I’m worried that they put co-pilot in Excel
AI-Induced Spreadsheet Failures & Accountability
- Several comments predict a major AI-caused financial blow‑up, possibly bankrupting a public company and damaging AI vendors’ reputations.
- Others argue leadership will treat AI as a scapegoat: take credit when things go well, blame “the AI” when they don’t – but that only works once before boards lose patience.
- Some think systemic actors won’t allow large AI failures and will effectively “bail out” AI errors; others respond that audits and existing controls should catch bad numbers regardless of tool.

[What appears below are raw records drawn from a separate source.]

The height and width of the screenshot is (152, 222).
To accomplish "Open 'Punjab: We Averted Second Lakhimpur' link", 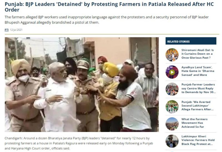I will [197, 106].
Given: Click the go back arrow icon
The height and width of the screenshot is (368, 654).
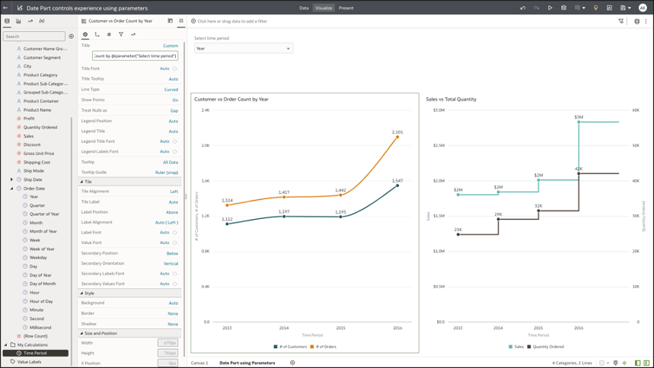Looking at the screenshot, I should pos(6,8).
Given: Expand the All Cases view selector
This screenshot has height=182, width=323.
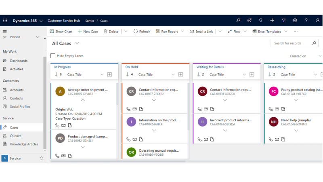Looking at the screenshot, I should click(77, 43).
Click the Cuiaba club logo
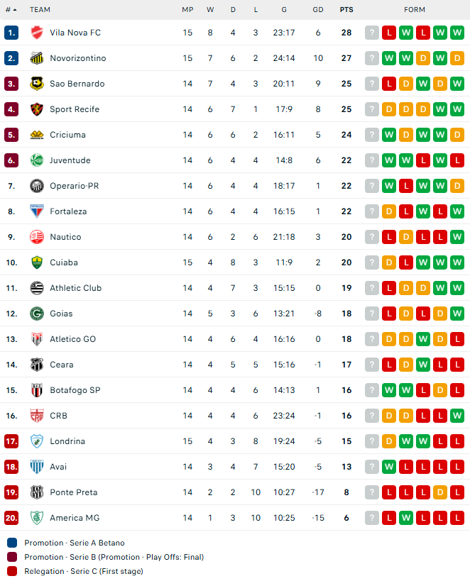This screenshot has width=470, height=581. [x=37, y=262]
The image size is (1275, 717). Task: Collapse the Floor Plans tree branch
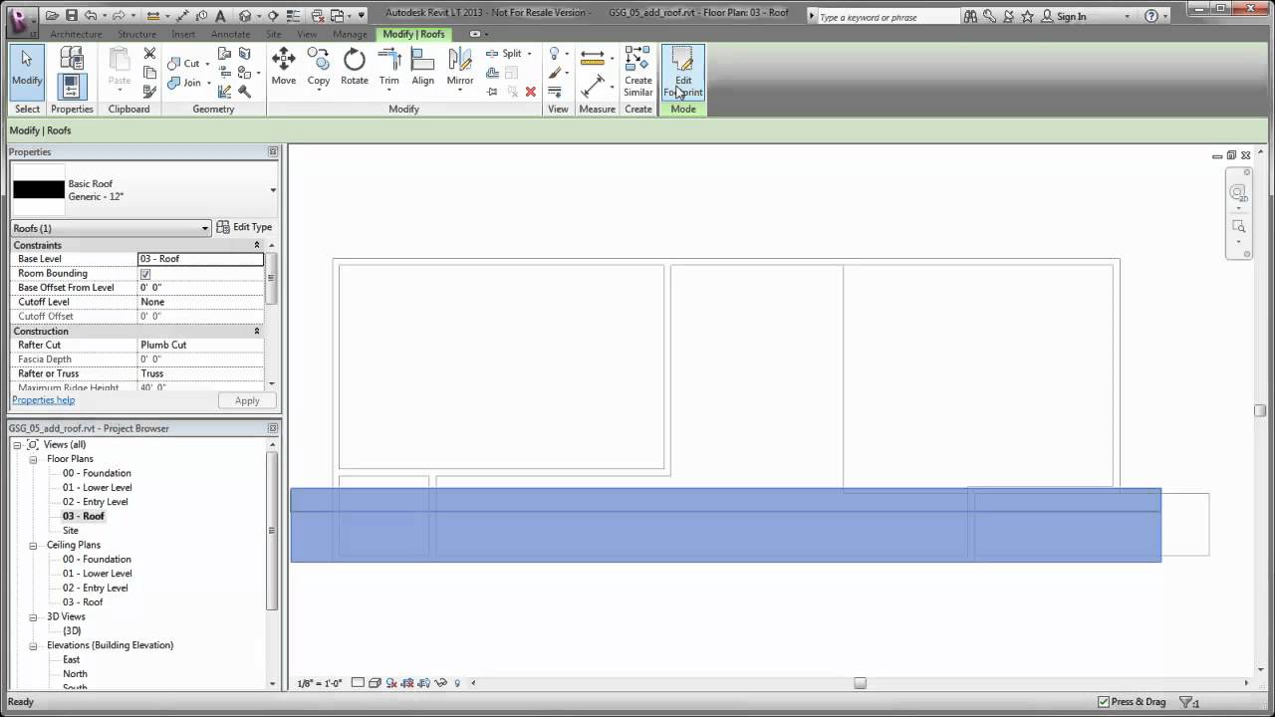point(33,459)
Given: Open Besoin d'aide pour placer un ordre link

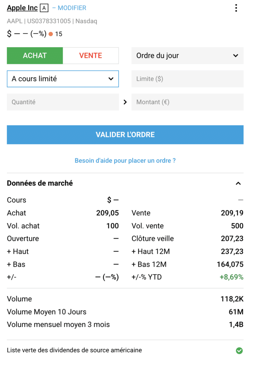Looking at the screenshot, I should coord(125,160).
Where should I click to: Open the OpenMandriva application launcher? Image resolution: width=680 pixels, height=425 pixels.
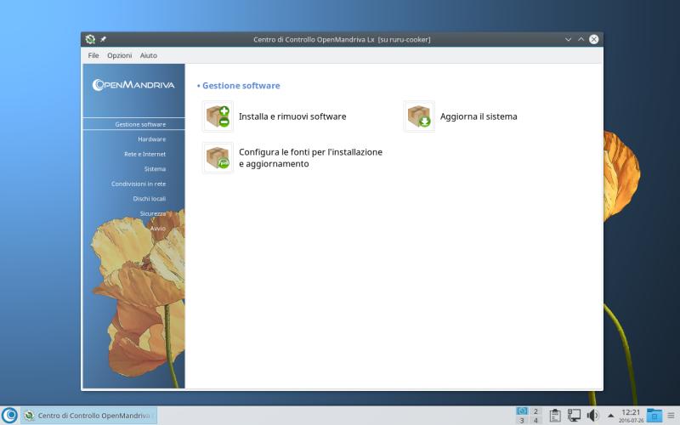click(9, 416)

The “Brenda” Archetype, Jobs, and Institutional Knowledge
- “Brenda” represents the experienced spreadsheet power user who quietly holds together messy, business‑critical processes. Many say she’s irreplaceable due to tacit institutional knowledge and accountability.
- Others present alternative Brendas: low‑context “spreadsheet people” doing duplicate data collection that should be automated away; they argue we need fewer Brendas and more people who can redesign processes.
- There’s extensive debate about incentives: why would Brenda automate herself out of a job when she isn’t rewarded for long‑lived automation, only for ongoing manual work?
Human vs AI Errors: Determinism, Verification, and Audit
- A major theme is determinism: traditional formulas and scripts are predictable and debuggable; LLMs are non‑deterministic, can hallucinate plausible numbers, and may “fudge” outputs.
- Commenters stress that verification is now the central problem: AI can generate slop faster than humans or tools can check it.
- Many note that human spreadsheets are already full of bugs, but human error modes are familiar and often caught by peers, auditors, or sanity checks; AI error modes are harder to predict and detect.
Current Reality of Copilot and AI in Office Tools
- Multiple participants report that Copilot in the Microsoft stack is mostly useless today: disabled features, weak transcription, poor handling of domain acronyms and names, and unhelpful Excel behavior.
- Some find LLMs useful for learning what’s possible in Excel or for simple code/scripts, but say they fall apart on messy, real‑world workbooks.
- There’s pushback against chat‑box UIs jammed into every workflow; people want AI that integrates naturally and preserves transparency, logs, and change tracking.
Automation, Excel, and AI’s Place
- Excel is described as the de facto programming environment of the economy, often doubling as database, app platform, and glue between incompatible enterprise systems.
- Some argue agents will eventually bypass Excel entirely—querying databases directly and generating reports—automating both Brenda and spreadsheets. Others reply that real companies run on fragile legacy stacks and undocumented “one‑box” scripts; AI cannot simply drop in.
- Overall sentiment: AI in Excel could be helpful under human‑in‑the‑loop use, but over‑trusting it in finance and operations without strong audits, versioning, and cultural skepticism is seen as dangerous.